To avoid running out of money, take inflation into account when you plan for retirement.
Longevity and inflation are key considerations when planning for retirement. It's prudent to assume a longer life expectancy and account for the impact of inflation on your future expenses. Work with a financial advisor to calculate the projected costs of healthcare, living expenses, and leisure activities throughout your retirement years. By incorporating these factors into your retirement plan, you can mitigate the risk of outliving your savings and maintain your financial stability.
An income annuity provides a guaranteed income
An income annuity can be a valuable tool for retirees seeking a guaranteed income stream. By purchasing an annuity, you receive regular payments for a specific period or for the rest of your life. This provides a sense of security and stability, offsetting the demands of investing in the potentially volatile stock market. Consult with a financial professional to explore suitable annuity options that align with your retirement goals and risk tolerance.
Protect yourself and those you love by creating a will and a living revocable trust.

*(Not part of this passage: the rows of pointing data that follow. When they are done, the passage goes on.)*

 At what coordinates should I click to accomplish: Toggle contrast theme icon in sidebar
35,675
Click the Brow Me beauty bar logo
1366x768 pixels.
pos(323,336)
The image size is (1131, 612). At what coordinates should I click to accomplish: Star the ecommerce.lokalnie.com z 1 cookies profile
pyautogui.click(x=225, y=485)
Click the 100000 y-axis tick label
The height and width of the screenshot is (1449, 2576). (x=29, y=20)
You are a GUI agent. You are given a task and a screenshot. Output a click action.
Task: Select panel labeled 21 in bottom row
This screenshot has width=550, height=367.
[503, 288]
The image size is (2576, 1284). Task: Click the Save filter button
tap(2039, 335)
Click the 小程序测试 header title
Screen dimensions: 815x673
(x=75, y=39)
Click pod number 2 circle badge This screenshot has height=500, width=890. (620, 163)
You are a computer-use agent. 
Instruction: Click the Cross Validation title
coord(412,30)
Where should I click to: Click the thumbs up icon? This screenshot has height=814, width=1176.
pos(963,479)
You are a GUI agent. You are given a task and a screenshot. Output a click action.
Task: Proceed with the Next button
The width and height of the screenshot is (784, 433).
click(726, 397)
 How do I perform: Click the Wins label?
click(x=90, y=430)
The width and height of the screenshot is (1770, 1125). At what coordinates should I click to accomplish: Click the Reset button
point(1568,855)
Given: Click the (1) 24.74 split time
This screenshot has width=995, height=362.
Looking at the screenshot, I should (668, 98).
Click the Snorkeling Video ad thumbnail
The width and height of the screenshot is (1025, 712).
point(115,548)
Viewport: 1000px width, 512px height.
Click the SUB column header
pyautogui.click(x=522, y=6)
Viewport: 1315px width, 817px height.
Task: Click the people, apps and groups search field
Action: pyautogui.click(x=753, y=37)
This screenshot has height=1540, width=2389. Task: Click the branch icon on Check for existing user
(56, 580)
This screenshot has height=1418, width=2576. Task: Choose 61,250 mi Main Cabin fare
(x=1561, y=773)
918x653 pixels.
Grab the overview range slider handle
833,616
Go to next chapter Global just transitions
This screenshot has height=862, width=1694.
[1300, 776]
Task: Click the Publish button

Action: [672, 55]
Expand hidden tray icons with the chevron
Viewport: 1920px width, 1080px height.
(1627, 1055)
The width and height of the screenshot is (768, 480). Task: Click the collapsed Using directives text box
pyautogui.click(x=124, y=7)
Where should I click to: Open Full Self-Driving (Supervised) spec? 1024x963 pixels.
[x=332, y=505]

Estate planning is essential for ensuring the protection and distribution of your assets according to your wishes. Two vital documents to consider are a will and a living revocable trust. A will specifies how your assets should be distributed upon your passing, while a living revocable trust allows you to manage your assets during your lifetime and provides for the smooth transfer of assets upon death. Work with an attorney who specializes in estate planning to create these important documents and ensure your financial legacy is secure.
Achieving financial security throughout retirement requires careful planning, strategic decision-making, and a focus on long-term goals. By implementing winning strategies such as setting ground rules for financially dependent children, making smart financial choices, reducing housing costs, staying patient during market fluctuations, accounting for longevity and inflation, considering income annuities, and prioritizing estate planning, you can make your money last a lifetime. Remember, a comprehensive and adaptable approach is key to navigating the complexities of retirement and securing your financial future.
Action Plan: Consider saving online. 
Brick-and-mortar banks are great when it comes to convenient access to cash and ATMs, but they don’t usually have the best interest rates on savings accounts. If you want a better deal, it’s a good idea to move your savings to an online bank or credit union. They can afford to pay higher yields because they don’t have physical branches with rent and overhead. So how big is the difference? Well, as of late 2019, traditional banks were paying around 0.25 percent on savings accounts while their online counterparts had yields of around 2 percent!